WORK INSTRUCTIONS ▸
Return each line of the listing that follows in which the string "click" can be found.

DATASET RECORDS ▸
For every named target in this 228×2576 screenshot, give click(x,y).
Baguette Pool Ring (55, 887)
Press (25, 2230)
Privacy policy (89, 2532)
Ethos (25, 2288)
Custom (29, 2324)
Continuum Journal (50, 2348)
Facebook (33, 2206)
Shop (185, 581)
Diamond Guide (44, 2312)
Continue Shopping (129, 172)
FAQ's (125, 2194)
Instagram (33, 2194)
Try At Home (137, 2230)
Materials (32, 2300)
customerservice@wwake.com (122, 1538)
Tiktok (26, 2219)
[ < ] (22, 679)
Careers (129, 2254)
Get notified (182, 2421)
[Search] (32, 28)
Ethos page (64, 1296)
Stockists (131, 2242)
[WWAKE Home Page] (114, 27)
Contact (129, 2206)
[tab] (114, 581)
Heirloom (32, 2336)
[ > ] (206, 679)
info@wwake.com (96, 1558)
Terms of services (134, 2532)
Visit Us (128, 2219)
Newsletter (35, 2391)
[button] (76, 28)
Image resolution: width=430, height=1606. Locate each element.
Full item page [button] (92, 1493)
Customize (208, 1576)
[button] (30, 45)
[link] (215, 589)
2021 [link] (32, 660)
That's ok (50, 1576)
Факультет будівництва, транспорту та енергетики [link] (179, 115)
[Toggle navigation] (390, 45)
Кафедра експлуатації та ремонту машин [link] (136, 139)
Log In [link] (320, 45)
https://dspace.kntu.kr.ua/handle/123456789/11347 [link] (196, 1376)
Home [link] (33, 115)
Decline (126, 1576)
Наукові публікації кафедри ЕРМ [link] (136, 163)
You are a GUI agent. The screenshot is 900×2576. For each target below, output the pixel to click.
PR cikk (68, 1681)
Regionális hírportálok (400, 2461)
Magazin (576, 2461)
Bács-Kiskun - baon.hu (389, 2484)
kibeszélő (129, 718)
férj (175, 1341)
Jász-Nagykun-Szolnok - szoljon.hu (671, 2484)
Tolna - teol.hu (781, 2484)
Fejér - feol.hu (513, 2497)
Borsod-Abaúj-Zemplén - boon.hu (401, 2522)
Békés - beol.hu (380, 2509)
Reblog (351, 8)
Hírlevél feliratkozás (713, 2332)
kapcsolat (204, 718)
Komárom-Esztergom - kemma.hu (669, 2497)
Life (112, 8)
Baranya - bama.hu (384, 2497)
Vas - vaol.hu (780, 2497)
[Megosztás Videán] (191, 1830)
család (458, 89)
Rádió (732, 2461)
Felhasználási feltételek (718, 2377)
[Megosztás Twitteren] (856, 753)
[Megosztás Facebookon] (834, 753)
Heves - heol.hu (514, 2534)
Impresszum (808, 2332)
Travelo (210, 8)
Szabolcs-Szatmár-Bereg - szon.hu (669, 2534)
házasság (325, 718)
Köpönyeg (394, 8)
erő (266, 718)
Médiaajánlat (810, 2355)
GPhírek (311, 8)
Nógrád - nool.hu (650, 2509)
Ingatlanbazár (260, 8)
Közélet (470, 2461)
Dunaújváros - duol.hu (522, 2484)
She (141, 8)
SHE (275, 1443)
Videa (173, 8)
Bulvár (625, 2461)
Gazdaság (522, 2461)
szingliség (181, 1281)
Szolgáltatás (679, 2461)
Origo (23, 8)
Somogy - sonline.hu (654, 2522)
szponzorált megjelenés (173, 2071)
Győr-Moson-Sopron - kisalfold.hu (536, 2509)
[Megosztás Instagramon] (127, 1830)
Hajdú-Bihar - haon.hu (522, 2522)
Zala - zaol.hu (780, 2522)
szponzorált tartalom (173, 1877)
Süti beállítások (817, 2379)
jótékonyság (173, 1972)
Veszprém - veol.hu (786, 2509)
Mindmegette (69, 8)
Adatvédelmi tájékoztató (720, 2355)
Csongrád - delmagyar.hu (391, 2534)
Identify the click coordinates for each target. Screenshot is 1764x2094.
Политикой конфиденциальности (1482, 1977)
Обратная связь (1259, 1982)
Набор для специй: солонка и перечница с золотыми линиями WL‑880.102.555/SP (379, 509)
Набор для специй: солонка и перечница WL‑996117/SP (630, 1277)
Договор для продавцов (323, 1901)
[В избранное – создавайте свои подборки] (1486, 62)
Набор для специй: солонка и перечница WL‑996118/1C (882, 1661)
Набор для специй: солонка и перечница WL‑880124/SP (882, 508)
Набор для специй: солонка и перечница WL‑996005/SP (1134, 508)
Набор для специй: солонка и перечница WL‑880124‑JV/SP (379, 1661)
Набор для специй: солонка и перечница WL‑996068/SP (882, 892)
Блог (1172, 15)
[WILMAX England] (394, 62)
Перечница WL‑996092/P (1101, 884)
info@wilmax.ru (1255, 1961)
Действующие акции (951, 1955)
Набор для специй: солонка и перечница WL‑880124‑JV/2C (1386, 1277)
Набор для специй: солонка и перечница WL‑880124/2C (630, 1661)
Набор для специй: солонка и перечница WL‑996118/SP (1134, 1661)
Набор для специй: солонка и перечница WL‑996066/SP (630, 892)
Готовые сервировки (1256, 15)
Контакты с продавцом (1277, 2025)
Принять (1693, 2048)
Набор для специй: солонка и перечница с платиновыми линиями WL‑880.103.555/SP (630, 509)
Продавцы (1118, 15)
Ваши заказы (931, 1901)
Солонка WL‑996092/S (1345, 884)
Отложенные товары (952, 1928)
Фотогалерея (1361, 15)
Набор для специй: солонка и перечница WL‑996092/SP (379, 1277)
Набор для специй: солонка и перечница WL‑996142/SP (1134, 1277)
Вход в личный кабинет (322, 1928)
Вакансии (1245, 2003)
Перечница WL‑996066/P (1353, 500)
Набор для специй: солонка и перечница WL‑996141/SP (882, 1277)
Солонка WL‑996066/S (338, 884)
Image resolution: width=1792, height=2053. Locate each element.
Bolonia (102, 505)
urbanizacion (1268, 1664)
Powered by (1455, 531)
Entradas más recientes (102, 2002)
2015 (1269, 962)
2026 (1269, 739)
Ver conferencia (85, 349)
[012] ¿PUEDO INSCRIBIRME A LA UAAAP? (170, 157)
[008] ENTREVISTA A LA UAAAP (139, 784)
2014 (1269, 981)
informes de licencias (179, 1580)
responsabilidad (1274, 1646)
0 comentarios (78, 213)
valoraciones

TASK RESPONSE ▸
For every named target in this 228×2576 screenshot, give click(x,y).
You are a GUI agent. The screenshot is 900×2576. For each target below, output the pixel to click.
Identify the click coordinates for each target. Screenshot is 1764x2094.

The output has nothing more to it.